Généralités
L’acné est une maladie dermatologique fréquente qui se caractérise par la présence de lésions cutanées variées, comprenant des comédons, points noirs et microkystes pouvant évoluer en kystes inflammatoires plus volumineux puis à long terme en des cicatrices persistantes.
Les personnes concernées sont plus souvent les garçons que les filles. L’acné apparaît dans 80 % des cas au moment de l’adolescence, parfois apparaissant à l’âge adulte.
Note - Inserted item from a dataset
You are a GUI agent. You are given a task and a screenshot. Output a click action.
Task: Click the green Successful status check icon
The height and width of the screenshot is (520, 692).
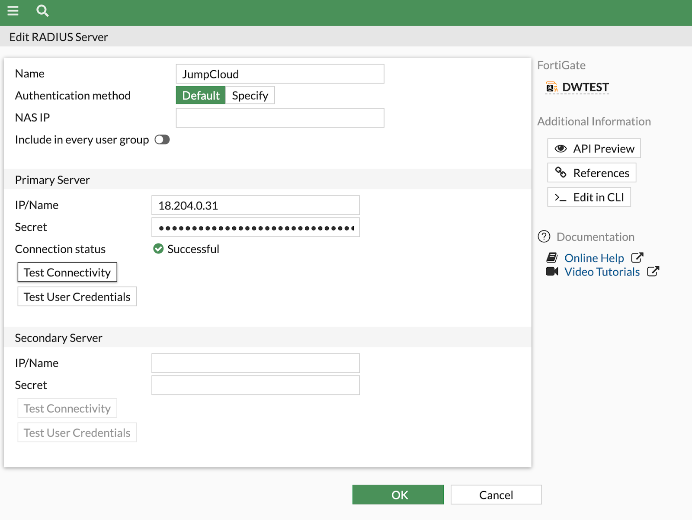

Il existe de nombreux facteurs favorisants dont le plus incriminé est l’influence hormonale, particulièrement l’excès d’androgènes favorisant la production de sébum. Toutefois, les hormones féminines comme les œstrogènes jouent un rôle dans le climat hormonal de la fille. On constate toutefois un rôle ambivalent de la contraception hormonale dont certaines pilules vont réduire l’acné et d’autres l’augmenter. Il existe aussi des phases de recrudescence lors de certaines périodes de la femme comme la période prémenstruelle, la grossesse ou la ménopause.
La physiopathologie de l’acné débute par une production excessive de sébum influencée par le milieu hormonal. Les glandes sébacées peuvent être par la suite le lit d’infections bactériennes puis de réactions inflammatoires locales. Il s’agit le plus souvent d’une infection bactérienne due au Propionibacterium acnes qui est responsable d’un foyer inflammatoire local de la glande sébacée.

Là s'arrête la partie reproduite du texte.